** SET TASK 1 **
Name every programming language mentioned by name in the blog post below.
** SET TASK 2 **
According to the blog post below, what sets highly productive developers apart from not so productive ones?
** SET TASK 3 **
Carry on the blog post below from its last sentence, in the same voice.

** PROVIDED PASSAGE **
****

The Lone C++ Coder's Blog

The Lone C++ Coder's Blog

The continued diary of an experienced C++ programmer. Thoughts on C++ and other languages I play with, Emacs, functional, non functional and sometimes non-functioning programming.

Timo Geusch

2-Minute Read

A couple of interesting articles about debugging. Debugging doesn’t seem to get a lot of attention when people are taught about programming, I assume you’re supposed to acquire this skill by osmosis, but it is actually one of those skills that should receive much greater attention because it’s one of those that separates highly productive developers from, well, not so productive ones.

Why I’m Productive in Clojure. I’ve long been a fan of Lisp and Lisp-like languages, even though I wasn’t originally that happy with having Lisp inflicted on me when I was at university. Because it was weird and back then I didn’t much appreciate non-mainstream languages. These days I do because that’s where you usually find better expressiveness and ideas supposedly too strange for mainstream languages. I guess that makes me a language hipster.

****

** INFORMATION SHOWN **
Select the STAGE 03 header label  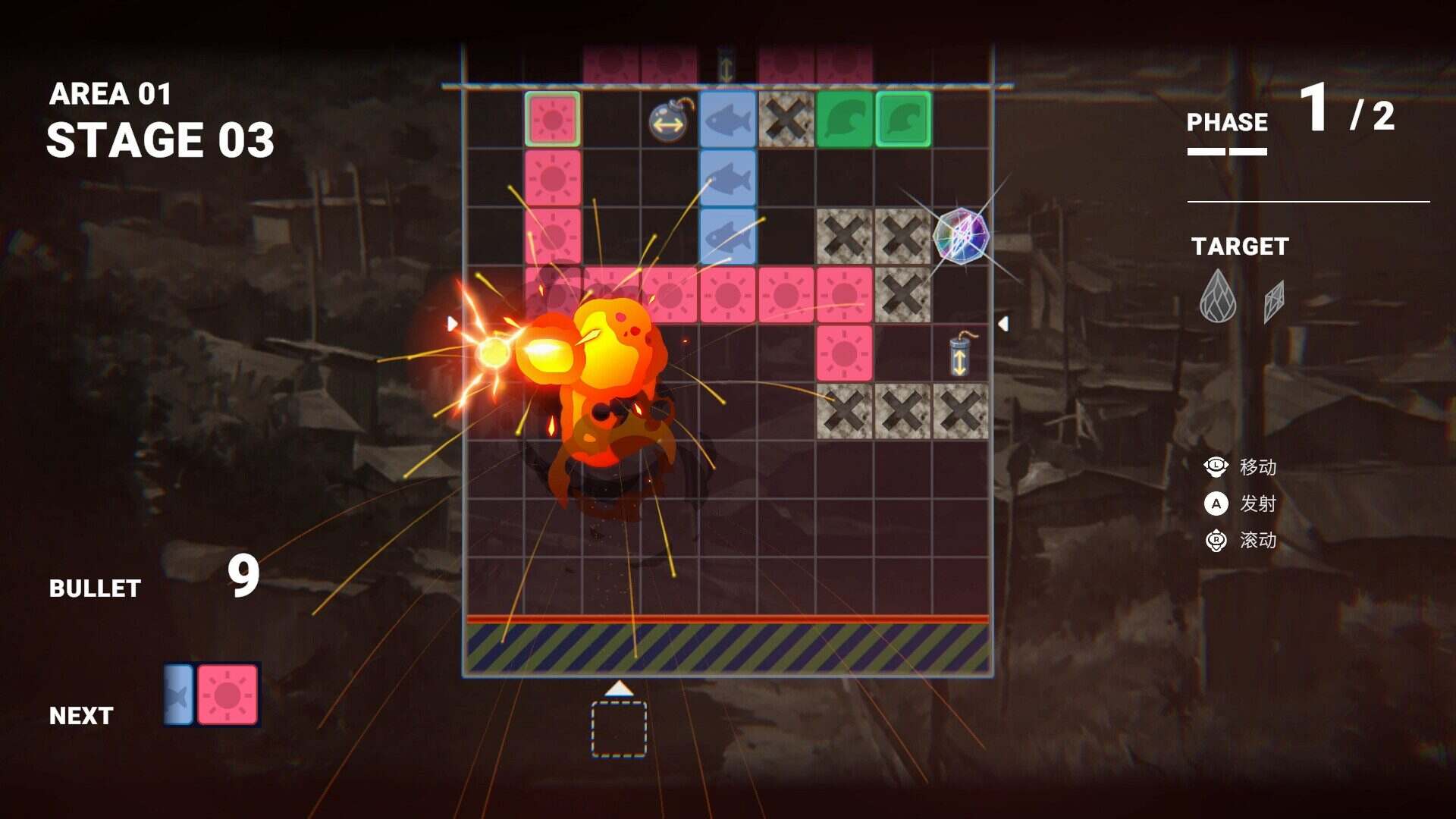[161, 140]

****

** OUTPUT 1 **
C++, Lisp, Clojure

** OUTPUT 2 **
Skill at debugging.

** OUTPUT 3 **
And while we’re on the subject of lisp-like languages - I’ve never heard of Julia, but this blog post made me wonder if it should be on my list of languages to look at.

We have a Nest thermostat and I wasn’t too keen when I heard that Google bought them. Probably have to look into securing it (aka stopping the data leakage). While I understand the trade “your data for our free service” model from an economics perspective, I do take some issue with the “we’ll sell you a very expensive device and your data still leaks out to us” model. Nests aren’t exactly cheap to begin with.

Debugging on a live system that’s shouldn’t be live. Been there done that, on a trading system…

Netflix and network neutrality, as seen from the other side. I’m an advocate of regulating ISPs (especially the larger ones) as public utilities and essentially enforcing network neutrality that way. Netflix obviously has been going on about network neutrality for a while now but the linked article does make me wonder if those supposed “pay to play” payments were actually more like payments for the server hosting. You know, like the charges that us mere mortals also have to pay if we want to stick a server into someone’s data centre.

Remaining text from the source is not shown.